■ STUDY QUESTIONS ■
1) From the lactase deficiency abstract below, reproduce the stretch from "AIM: To establish" through "of probiotic therapy." word for word.
2) Render this sentence from the lactase deficiency abstract in Spanish: "Bacterial growth was estimated by a hydrogen breath test using a H2 MICRO gas analyzer."

■ PASSAGE PROVIDED ■

---

AIM: To establish the rate of lactase deficiency (LD) in patients with post-infectious irritable bowel syndrome (PI-IBS), to define a role of enteric bacteria in the pathogenesis of hypolactasia, and to evaluate the efficiency of probiotic therapy.

SUBJECTS AND METHODS: Examinations were made in 386 patients with PI-IBS, including 112 (79.4%) women; mean age 33.9 ± 9.1 years; disease duration 2.6 ± 1.4 years. Rapid tests of small intestinal mucosa (SIM) biopsy specimens obtained from the duodenal retrobulbar segment were used to diagnose LD. Bacterial growth was estimated by a hydrogen breath test using a H2 MICRO gas analyzer.

RESULTS: The patients with PI-IBS were revealed to have moderate and severe LD in 25.6 and 10.9%, respectively. All the patients with LD were detected to have small intestinal (SI) bacterial overgrowth (BOG). An inverse correlation was found between LD and the degree of SI BOG (r = -0.53; p < 0.001). 73.7% of the patients with moderate LD showed a positive effect of probiotic therapy as regression of clinical symptoms of LD, a decrease of hydrogen levels in expired air from 72.4 ± 25.1 to 16.41 ± 3.2 ppm (p < 0.05), an increase of lactate activity in the SIM biopsy specimens and an improvement of quality of life from 2.69 ± 0.53 to 5.53 ± 0.64 scores according to the GCI scale. No improvement occurred in 73.8% of the patients with severe LD.

CONCLUSION: LD was identified in 36.5% of the patients with PI-IBS. There was an inverse correlation between the degree of LD and SI BOG. The good therapeutic effect of probiotics in LD suggests that the symbiotic gut microflora positively affects the activity of lactase in the human SIM. No therapeutic effect of probiotics in patients with severe LN serves as the basis for a search for more active probiotic therapy.

---

■ AVAILABLE DATA ■
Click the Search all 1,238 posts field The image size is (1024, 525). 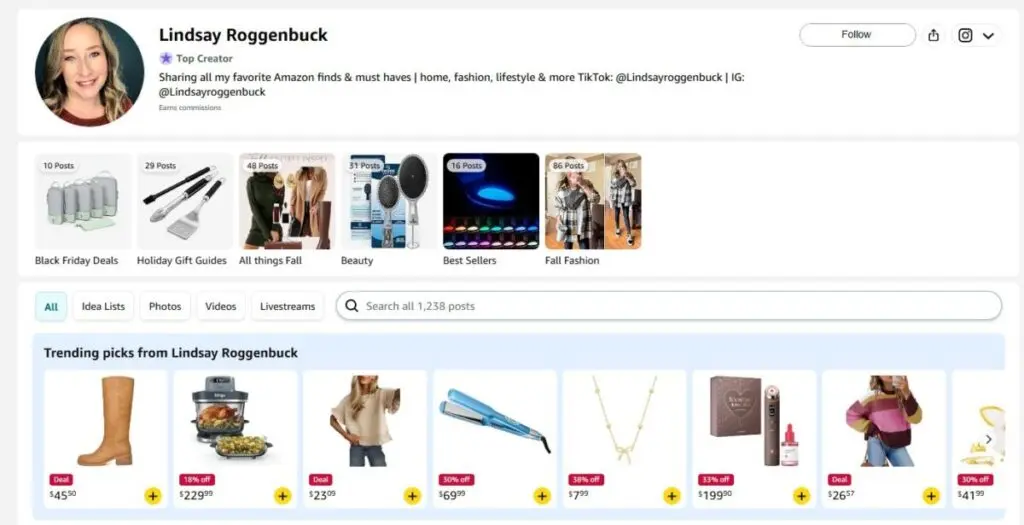[x=669, y=306]
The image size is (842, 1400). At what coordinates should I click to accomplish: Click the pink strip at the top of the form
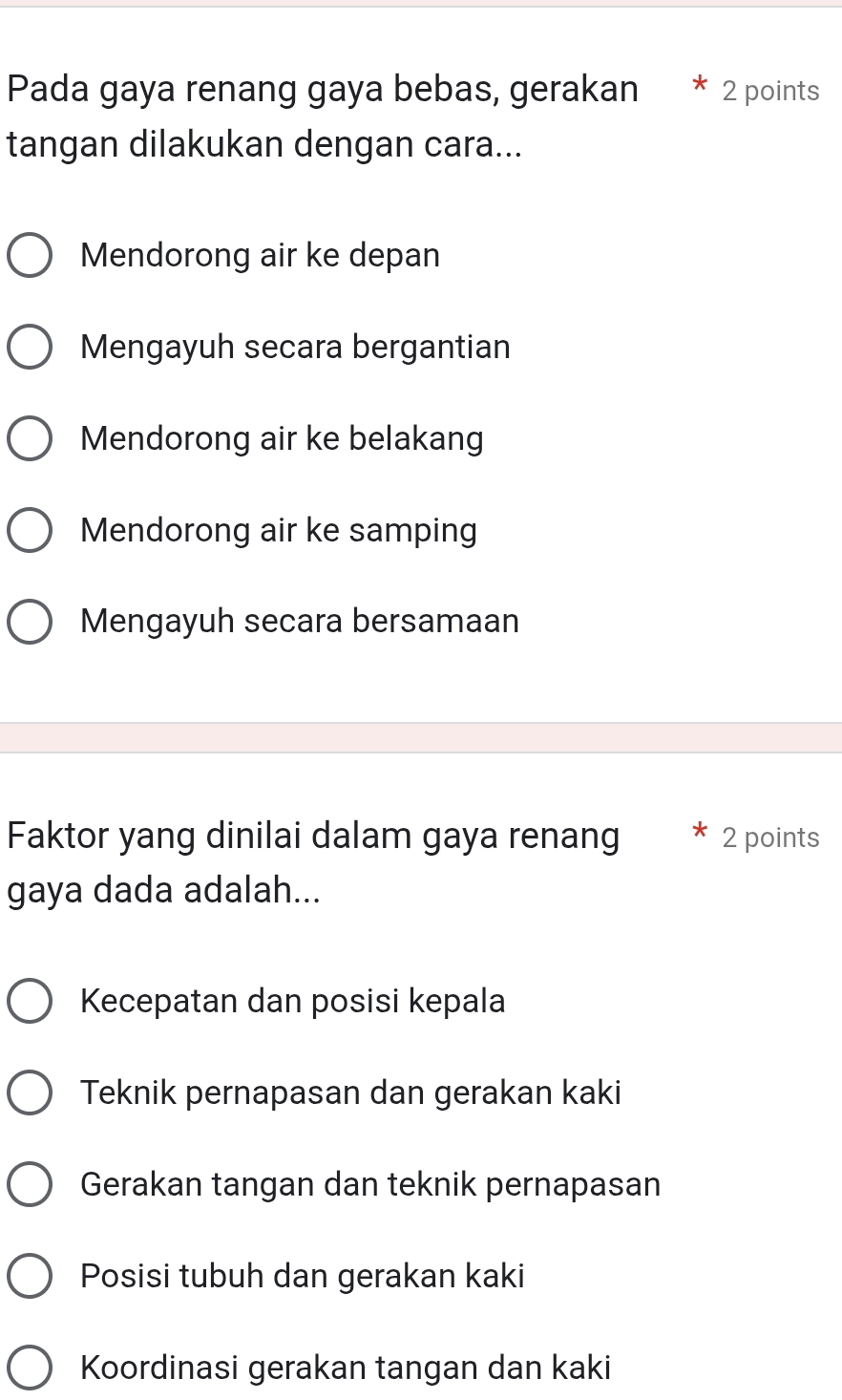click(x=421, y=3)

---

■ EXPECTED RESULTS ■
1)
AIM: To establish the rate of lactase deficiency (LD) in patients with post-infectious irritable bowel syndrome (PI-IBS), to define a role of enteric bacteria in the pathogenesis of hypolactasia, and to evaluate the efficiency of probiotic therapy.

2) El crecimiento bacteriano se estimó mediante una prueba de hidrógeno en aire espirado utilizando un analizador de gases H2 MICRO.